In a statement,  the US embassy said Irfan Saeed – Director for the Office of Countering Violent Extremism (CVE), Bureau of Counterterrorism and Countering Violent Extremism, U.S. Department of State – was not in  the twin island republic to lobby the government.

Irfan Saeed

Saeed, who attended a CVE symposium earlier this week, noted the importance of strengthening legislation such as  the country’s Anti-Terrorism Act as a crucial step to bolster regional security.
“What I’ve seen here in Trinidad and Tobago is amazing work by communities really trying to understand this issue and respond to it. The government is very engaged, not just with us but other global partners and communities here so that they can learn what this legal framework should look like (to fight terrorism).”

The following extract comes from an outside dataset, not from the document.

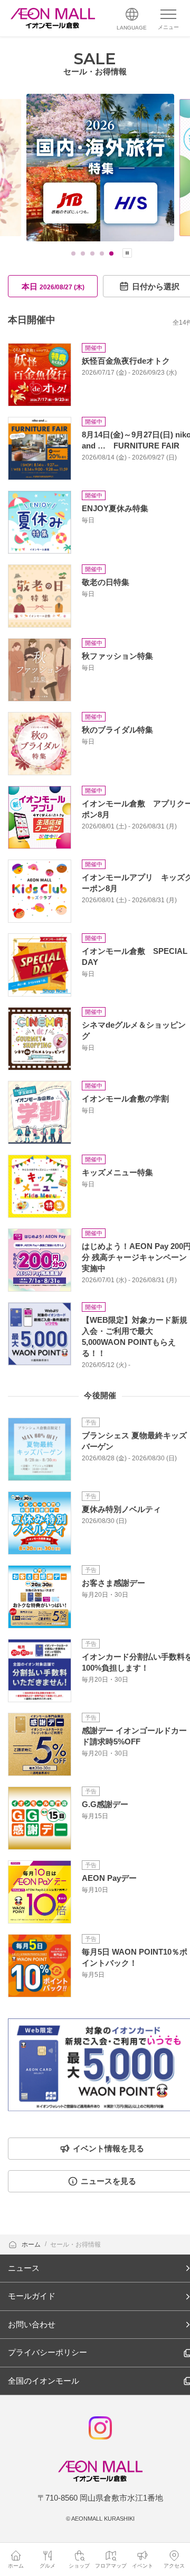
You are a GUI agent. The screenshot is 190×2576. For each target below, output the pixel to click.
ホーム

He described the Symposium as a “great brainstorming opportunity to understand what are the opportunities, what are the drivers, and what are the vulnerabilities that can produce foreign terrorist fighters. We have seen tremendous work already. I can guarantee you here in Trinidad and Tobago, it is one of the best partnerships that I have seen globally on this issue.”
Meanwhile, Deputy Chief of Mission Dexter Payne said the symposium represents the apex of over a year and a half of hard work in community centers, mosques, and government offices.  
“Each of you were carefully selected based on your dedication and involvement in the community, influence within society and your interest in becoming a leader in the fight against violence and violent extremism.”
Payne emphasized the fight against violent extremism must be a whole of society approach because there is no one profile for radicalization, there is no one push and pull factor that drives people towards extremist mobilization and there is no one solution or messaging campaign that will magically end this epidemic. 
The Embassy’s “SafeCommuniTT” network includes over 100 key influencers and credible messengers – a group of diverse individuals, ranging from top government officials to former convicts. 
The Embassy facilitated training and exchanges to the United States for many participants to learn best practices in CVE. 
Per capita, more citizens from Trinidad and Tobago have traveled to the Middle East to join ISIS than any other country in the Western Hemisphere. 
With the fall of ISIS strongholds in Syria and Iraq, foreign terrorist fighter (FTF) recruitment has diminished, however, continuing radicalization in T&T and the threat of returning FTFs has made CVE a U.S. government focus and one of the U.S. Embassy’s top priorities. 
The statement added that the US government is also working closely with the Government of Trinidad and Tobago” to protect citizens of both of our countries from terrorism.”  
It also said that it  views the passage of amendments strengthening Trinidad and Tobago’s Anti-Terrorism Act as a crucial step to bolster regional security.